TASK DESCRIPTION = The result should be an exact copy of the entries below, free of pictures.

****************************************

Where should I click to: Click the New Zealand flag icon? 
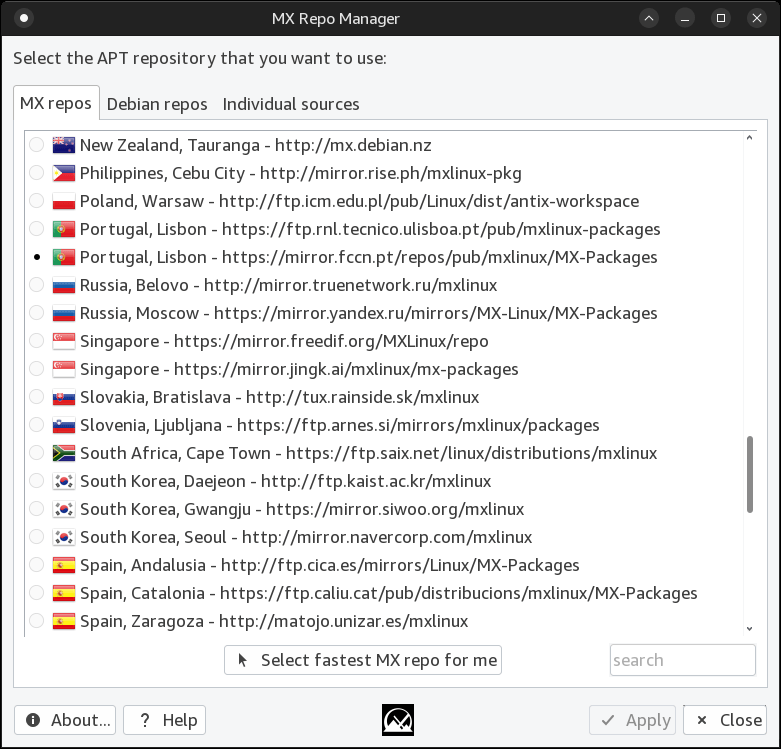point(64,145)
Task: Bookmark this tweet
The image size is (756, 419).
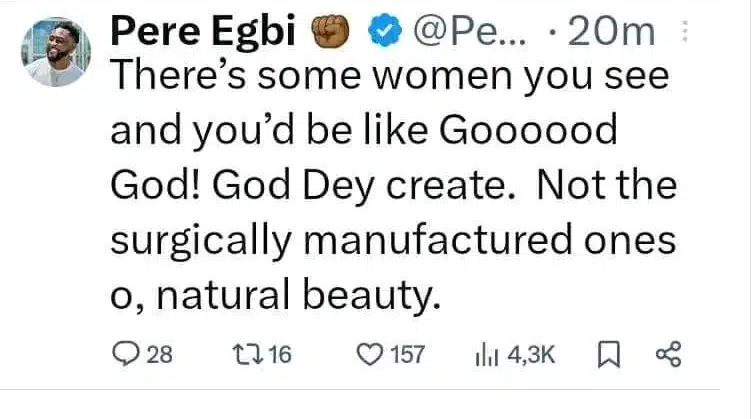Action: click(606, 353)
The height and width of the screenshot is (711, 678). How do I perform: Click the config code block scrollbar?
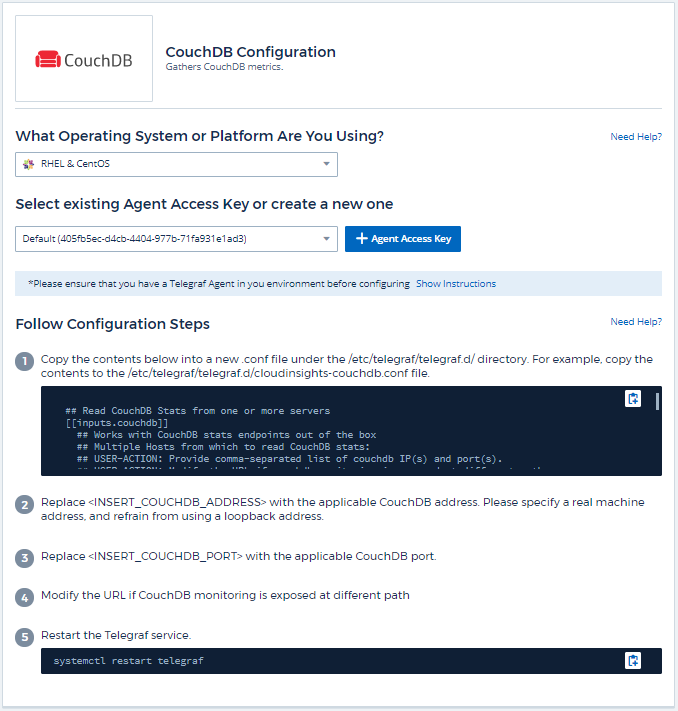657,402
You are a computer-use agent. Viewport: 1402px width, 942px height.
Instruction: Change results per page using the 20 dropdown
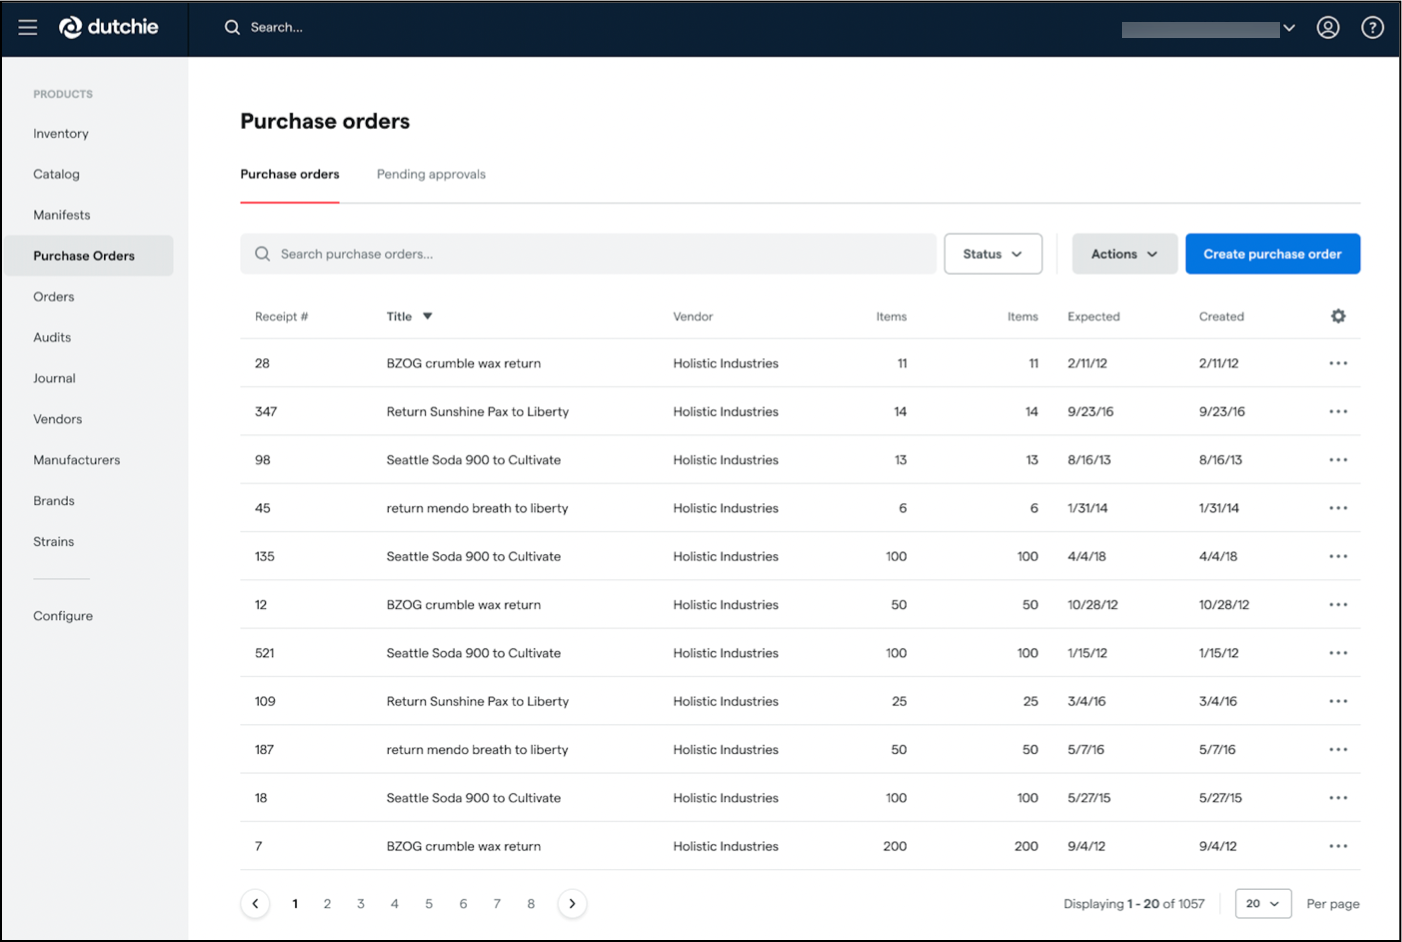(x=1263, y=903)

****************************************

WRITTEN RESPONSE =
Where should I click to: Click the New Zealand flag icon? 
point(64,145)
Task: Bookmark this tweet
The image size is (756, 419).
Action: click(606, 353)
The height and width of the screenshot is (711, 678). How do I perform: Click the config code block scrollbar?
657,402
You are a computer-use agent. Viewport: 1402px width, 942px height.
Instruction: Change results per page using the 20 dropdown
(x=1263, y=903)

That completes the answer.